State how many lines of the records contain the string "panel", and give no other information.
:: Provided records ::
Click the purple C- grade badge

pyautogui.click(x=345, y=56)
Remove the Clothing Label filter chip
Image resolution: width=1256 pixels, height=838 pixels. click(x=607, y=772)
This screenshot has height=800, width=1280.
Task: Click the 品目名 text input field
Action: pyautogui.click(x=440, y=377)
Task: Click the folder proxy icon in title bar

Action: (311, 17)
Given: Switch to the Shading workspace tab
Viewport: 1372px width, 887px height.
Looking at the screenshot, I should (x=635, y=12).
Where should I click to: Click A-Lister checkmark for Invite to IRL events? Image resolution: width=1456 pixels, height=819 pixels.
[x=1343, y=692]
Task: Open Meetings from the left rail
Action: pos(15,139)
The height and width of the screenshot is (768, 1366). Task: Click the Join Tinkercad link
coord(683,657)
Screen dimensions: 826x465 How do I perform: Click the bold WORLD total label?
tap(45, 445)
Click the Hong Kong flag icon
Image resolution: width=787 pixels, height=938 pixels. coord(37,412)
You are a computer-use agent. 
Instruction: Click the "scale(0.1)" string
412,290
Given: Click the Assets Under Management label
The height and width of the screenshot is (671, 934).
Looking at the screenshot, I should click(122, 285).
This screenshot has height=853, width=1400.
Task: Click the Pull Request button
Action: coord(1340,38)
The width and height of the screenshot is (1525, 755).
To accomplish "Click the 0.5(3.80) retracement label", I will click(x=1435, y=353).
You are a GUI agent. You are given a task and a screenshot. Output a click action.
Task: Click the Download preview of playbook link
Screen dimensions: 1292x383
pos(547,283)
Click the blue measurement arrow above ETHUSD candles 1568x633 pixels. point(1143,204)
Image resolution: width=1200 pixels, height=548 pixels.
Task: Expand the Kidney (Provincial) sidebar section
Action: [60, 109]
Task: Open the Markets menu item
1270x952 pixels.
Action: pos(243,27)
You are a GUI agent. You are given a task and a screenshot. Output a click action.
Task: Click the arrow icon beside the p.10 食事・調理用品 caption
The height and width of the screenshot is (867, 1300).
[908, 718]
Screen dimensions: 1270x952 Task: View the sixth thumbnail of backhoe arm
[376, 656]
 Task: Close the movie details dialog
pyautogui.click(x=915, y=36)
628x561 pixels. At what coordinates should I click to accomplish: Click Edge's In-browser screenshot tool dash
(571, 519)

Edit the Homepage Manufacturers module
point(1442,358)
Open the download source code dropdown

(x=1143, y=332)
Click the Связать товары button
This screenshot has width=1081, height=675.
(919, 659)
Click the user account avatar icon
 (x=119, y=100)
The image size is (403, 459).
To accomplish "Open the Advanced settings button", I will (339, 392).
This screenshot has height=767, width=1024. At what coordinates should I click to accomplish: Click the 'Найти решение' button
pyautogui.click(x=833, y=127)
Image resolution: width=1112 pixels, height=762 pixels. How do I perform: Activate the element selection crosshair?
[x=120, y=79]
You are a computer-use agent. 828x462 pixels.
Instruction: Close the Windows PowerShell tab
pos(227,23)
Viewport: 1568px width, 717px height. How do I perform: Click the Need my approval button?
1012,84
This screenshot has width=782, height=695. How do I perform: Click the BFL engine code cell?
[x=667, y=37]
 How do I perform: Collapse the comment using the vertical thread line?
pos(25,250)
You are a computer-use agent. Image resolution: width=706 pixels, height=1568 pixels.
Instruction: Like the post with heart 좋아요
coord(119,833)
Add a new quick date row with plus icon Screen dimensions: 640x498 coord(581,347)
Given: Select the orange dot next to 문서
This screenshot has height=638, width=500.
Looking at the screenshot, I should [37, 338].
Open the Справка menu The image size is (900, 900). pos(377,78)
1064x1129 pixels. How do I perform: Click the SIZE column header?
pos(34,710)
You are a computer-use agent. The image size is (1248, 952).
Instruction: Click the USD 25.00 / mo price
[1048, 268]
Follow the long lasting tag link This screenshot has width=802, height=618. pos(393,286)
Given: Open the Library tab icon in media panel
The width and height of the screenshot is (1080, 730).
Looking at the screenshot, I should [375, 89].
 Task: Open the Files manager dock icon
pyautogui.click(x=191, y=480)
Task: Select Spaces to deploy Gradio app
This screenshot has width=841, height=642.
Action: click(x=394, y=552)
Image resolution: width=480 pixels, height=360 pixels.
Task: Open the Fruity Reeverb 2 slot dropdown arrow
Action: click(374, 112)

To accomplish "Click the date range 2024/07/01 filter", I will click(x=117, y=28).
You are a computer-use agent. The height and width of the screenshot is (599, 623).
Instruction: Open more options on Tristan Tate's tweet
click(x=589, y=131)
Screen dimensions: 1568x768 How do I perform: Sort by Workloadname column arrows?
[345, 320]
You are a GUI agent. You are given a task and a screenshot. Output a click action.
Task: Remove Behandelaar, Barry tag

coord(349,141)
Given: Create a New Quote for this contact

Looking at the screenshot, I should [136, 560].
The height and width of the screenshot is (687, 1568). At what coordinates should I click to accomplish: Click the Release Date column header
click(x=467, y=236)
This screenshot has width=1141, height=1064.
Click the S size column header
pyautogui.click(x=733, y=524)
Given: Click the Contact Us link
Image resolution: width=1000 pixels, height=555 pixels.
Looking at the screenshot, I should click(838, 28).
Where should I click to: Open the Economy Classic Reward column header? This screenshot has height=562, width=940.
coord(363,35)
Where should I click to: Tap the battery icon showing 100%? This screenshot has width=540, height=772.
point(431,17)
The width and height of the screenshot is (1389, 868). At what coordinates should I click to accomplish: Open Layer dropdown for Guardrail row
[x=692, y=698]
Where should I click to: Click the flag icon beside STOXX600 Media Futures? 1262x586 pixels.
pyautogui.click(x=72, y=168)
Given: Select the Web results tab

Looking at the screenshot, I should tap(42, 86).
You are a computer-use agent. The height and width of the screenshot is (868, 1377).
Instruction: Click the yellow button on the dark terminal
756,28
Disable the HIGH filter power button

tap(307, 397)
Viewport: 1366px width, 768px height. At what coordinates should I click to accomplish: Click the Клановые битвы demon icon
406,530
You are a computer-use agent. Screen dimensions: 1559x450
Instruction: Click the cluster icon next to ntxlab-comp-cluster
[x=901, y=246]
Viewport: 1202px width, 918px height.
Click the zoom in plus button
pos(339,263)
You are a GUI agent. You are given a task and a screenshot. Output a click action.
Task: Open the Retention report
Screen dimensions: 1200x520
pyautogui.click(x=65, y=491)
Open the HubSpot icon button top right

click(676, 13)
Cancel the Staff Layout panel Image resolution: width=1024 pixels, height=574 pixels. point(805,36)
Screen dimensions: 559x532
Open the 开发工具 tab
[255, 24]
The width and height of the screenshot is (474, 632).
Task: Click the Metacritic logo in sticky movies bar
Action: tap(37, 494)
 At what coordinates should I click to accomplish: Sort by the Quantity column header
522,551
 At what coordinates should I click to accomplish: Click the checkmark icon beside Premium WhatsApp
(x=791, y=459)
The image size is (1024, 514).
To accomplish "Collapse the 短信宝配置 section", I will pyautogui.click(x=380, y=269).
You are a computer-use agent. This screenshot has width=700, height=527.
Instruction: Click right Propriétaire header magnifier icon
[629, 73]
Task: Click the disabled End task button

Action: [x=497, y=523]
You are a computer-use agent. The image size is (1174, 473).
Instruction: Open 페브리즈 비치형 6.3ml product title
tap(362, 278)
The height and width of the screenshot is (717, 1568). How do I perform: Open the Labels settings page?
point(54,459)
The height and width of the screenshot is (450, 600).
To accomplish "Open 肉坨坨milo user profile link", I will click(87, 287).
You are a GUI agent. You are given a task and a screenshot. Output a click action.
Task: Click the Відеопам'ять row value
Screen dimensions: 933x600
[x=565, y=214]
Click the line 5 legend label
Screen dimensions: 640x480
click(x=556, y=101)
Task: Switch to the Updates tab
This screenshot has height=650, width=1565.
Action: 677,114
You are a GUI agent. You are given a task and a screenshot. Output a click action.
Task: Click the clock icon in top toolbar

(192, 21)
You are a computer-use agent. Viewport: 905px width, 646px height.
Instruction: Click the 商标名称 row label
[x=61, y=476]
:::
#### Reply:
2